It is inevitable that many seemingly ad-hoc decisions need to be made in building a particular reconstruction. This is not in itself cause for concern – the inhomogeneity of the data and its sparsity require that kind of consideration. Given that there is then no mathematically perfect way of doing this, the test of whether any particular approach is worthwhile lies in the validation i.e. does the reconstruction give a reasonable fit to the target field or index over a period or with data that wasn’t used in the calibration? There’s a good discussion of these issues in two recent papers in Climatic Change (Wahl and Amman, 2007; Amman and Wahl, 2007) in relation to the original Mann Bradley & Hughes papers. One would also like to test how sensitive the answers are to other equally sensible choices – a result can be considered robust if it is relatively insensitive to such methodological choices.

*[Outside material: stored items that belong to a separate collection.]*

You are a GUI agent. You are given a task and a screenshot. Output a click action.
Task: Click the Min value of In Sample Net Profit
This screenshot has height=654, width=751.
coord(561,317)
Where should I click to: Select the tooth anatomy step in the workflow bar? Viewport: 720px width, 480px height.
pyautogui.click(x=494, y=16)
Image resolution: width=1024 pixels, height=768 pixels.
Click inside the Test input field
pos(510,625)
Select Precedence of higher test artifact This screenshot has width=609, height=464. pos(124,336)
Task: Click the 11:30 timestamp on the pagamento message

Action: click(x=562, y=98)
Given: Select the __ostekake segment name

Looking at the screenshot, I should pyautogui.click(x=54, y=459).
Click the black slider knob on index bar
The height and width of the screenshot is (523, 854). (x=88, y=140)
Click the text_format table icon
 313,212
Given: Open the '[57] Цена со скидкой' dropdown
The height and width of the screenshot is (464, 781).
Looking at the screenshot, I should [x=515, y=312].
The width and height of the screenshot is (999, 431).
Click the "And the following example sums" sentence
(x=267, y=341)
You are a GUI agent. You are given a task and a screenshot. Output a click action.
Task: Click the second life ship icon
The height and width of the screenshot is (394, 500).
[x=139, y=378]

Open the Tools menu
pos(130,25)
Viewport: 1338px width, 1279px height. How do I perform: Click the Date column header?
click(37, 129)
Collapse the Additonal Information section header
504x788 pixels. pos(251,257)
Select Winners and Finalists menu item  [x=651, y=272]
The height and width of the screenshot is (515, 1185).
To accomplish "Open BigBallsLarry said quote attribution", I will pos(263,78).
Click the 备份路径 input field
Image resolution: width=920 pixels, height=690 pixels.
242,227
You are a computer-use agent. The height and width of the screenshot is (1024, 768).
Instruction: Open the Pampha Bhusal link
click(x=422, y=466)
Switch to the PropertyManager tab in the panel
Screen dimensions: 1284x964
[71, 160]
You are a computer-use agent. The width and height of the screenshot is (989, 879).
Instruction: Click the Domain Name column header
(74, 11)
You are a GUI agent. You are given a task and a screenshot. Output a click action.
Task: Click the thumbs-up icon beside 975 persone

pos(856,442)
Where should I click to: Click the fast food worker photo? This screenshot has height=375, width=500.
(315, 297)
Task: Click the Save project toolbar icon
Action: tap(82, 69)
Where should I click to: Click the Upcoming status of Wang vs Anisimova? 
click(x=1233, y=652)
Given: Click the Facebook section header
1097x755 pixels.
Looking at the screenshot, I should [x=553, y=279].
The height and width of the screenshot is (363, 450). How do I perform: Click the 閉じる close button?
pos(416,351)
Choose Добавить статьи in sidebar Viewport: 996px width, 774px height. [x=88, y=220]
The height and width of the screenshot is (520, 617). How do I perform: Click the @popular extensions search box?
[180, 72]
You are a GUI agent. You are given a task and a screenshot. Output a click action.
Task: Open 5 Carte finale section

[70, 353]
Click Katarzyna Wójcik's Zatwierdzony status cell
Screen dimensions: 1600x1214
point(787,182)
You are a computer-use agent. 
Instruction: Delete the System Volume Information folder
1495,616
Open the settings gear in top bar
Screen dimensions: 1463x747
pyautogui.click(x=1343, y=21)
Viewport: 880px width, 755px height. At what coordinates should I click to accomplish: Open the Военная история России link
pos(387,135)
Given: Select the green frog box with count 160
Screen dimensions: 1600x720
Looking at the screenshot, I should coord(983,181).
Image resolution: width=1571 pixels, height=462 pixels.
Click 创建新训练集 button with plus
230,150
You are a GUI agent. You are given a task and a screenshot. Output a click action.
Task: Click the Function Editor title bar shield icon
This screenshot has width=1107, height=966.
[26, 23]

What does this imply for Loehle’s reconstruction? Unfortunately, the number of unsuitable series, errors in dating and transcription, combined with a mis-interpretation of what was being averaged, and a lack of validation, do not leave very much to discuss. Of the 18 original records, only 5 are potentially useful for comparing late 20th Century temperatures to medieval times, and they don’t have enough coverage to say anything significant about global trends. It’s not clear to me what impact fixing the various problems would be or what that would imply for the error bars, but as it stands, this reconstruction unfortunately does not add anything to the discussion.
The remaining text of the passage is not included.